The safety of the HIV treatment drug, dolutegravir (DTG), during pregnancy has been one of the most urgent questions in global health for the past year.
At the 22nd International AIDS Conference (AIDS 2018) last year, data from the Tsepamo study in Botswana suggested that the use of DTG in early pregnancy may be linked to neural tube defects (NTDs), serious birth defects of the brain and spine.
As a result, some countries have paused their plans to make DTG-based regimens their preferred first-line therapy and the World Health Organization (WHO) issued a note of caution about the use of DTG by women of childbearing age as part of its interim guidelines recommending DTG as the preferred first- and second-line antiretroviral therapy for people living with HIV.
At the 10th IAS Conference on HIV Science (IAS 2019), additional research from Botswana has found that the risk of NTDs is less than was signalled last year.

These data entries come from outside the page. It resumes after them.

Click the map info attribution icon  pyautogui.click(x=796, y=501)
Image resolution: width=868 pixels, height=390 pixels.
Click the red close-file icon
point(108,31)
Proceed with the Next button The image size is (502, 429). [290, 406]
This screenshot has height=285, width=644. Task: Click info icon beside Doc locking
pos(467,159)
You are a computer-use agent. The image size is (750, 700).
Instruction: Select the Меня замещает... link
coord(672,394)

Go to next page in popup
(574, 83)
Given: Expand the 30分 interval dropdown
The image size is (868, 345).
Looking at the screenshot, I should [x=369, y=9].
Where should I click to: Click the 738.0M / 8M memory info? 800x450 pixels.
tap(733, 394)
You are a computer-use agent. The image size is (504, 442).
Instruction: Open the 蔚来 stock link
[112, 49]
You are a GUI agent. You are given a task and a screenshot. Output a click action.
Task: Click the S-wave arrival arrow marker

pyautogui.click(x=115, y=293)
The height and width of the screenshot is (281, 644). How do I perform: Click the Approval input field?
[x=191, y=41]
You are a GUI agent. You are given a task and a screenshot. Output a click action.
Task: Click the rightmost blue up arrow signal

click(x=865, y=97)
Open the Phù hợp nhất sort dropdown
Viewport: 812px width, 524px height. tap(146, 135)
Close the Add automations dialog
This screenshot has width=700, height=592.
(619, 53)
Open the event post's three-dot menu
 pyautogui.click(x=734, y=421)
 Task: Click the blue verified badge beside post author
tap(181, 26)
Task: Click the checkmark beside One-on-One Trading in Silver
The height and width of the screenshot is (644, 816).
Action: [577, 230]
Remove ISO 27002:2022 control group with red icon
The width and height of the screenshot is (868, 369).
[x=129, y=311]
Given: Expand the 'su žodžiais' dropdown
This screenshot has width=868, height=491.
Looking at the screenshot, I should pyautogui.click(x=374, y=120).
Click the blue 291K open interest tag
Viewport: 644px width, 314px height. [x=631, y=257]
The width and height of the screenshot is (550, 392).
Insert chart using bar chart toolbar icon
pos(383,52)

To help clinicians and health ministries act on these findings, WHO issued updated recommendations on antiretroviral therapy and DTG use.
To inform these recommendations, a number of community and scientific forums were held to discuss the issue directly with women of reproductive age who have the least access to obtaining DTG.
“Community engagement, including input from women living with HIV, has played a key role in updating these recommendations and will be critical to rolling them out,” Jacque Wambui, African Community Advisory Board (AFROCAB) member, Kenya, said.
“Ultimately, what is most important is offering women the choice to make informed decisions,” Anton Pozniak, International AIDS Society President and IAS 2019 International Scientific Chair, said.
WHO updated these recommendations based on new evidence.